EXERCISE INPUTS
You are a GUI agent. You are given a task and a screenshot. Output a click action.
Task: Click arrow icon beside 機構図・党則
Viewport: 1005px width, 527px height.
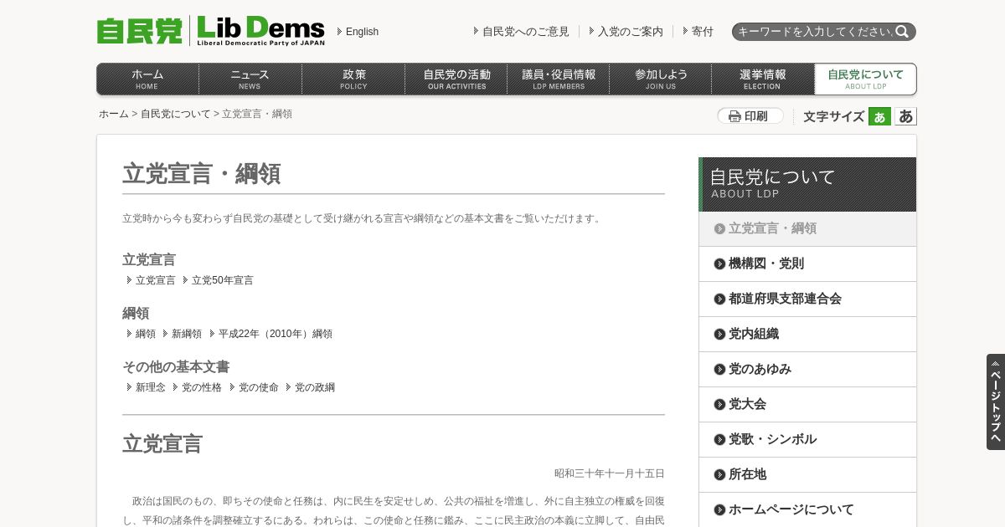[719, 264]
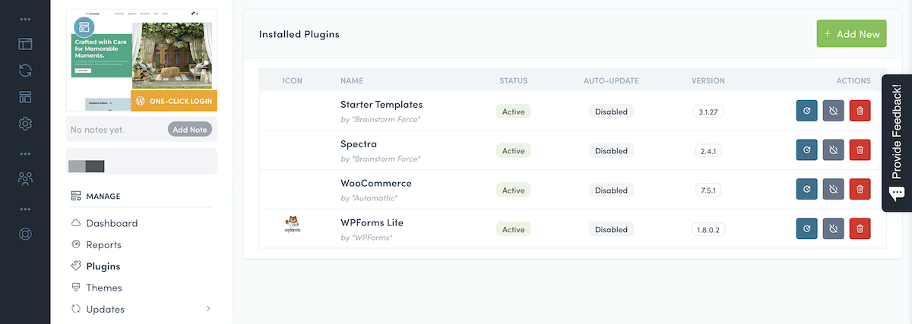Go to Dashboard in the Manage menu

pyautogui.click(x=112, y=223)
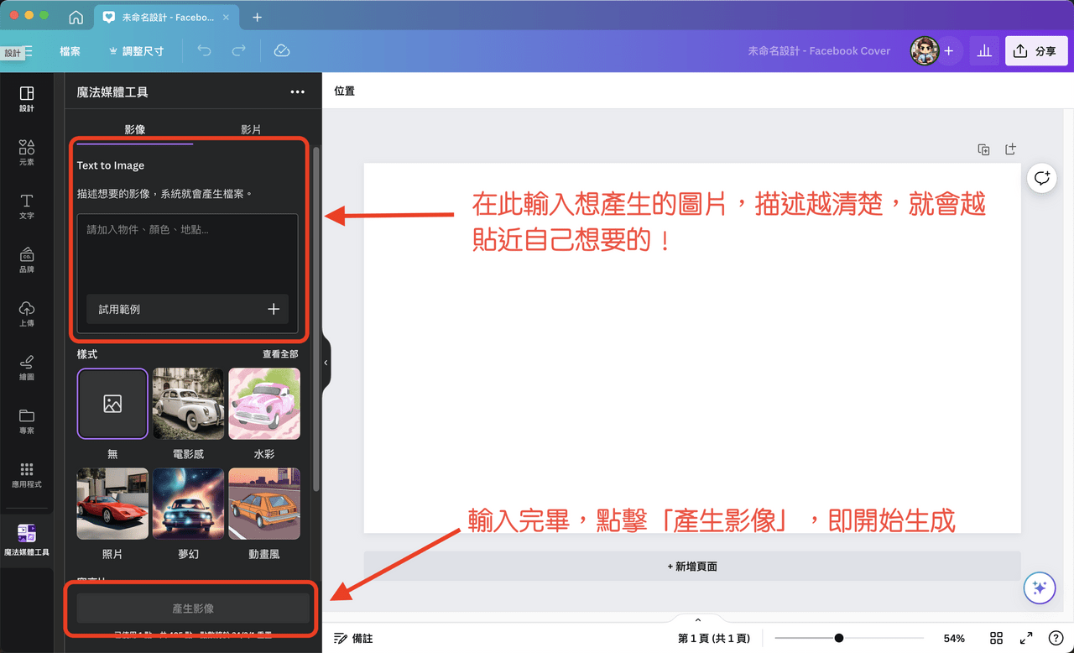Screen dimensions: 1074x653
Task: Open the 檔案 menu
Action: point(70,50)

WHAT TO DO
Put every line of the material into a numbered list, omitting blank lines and all pictures.

CORRECT OUTPUT
1. You are a GUI agent. You are given a task and a screenshot. Output a click action.
2. Task: Click arrow icon beside 機構図・党則
3. Viewport: 1005px width, 527px height.
4. [719, 264]
5. Go to Dashboard in the Manage menu
6. pyautogui.click(x=112, y=223)
7. Screen dimensions: 1074x653
8. Task: Open the 檔案 menu
9. Action: point(70,50)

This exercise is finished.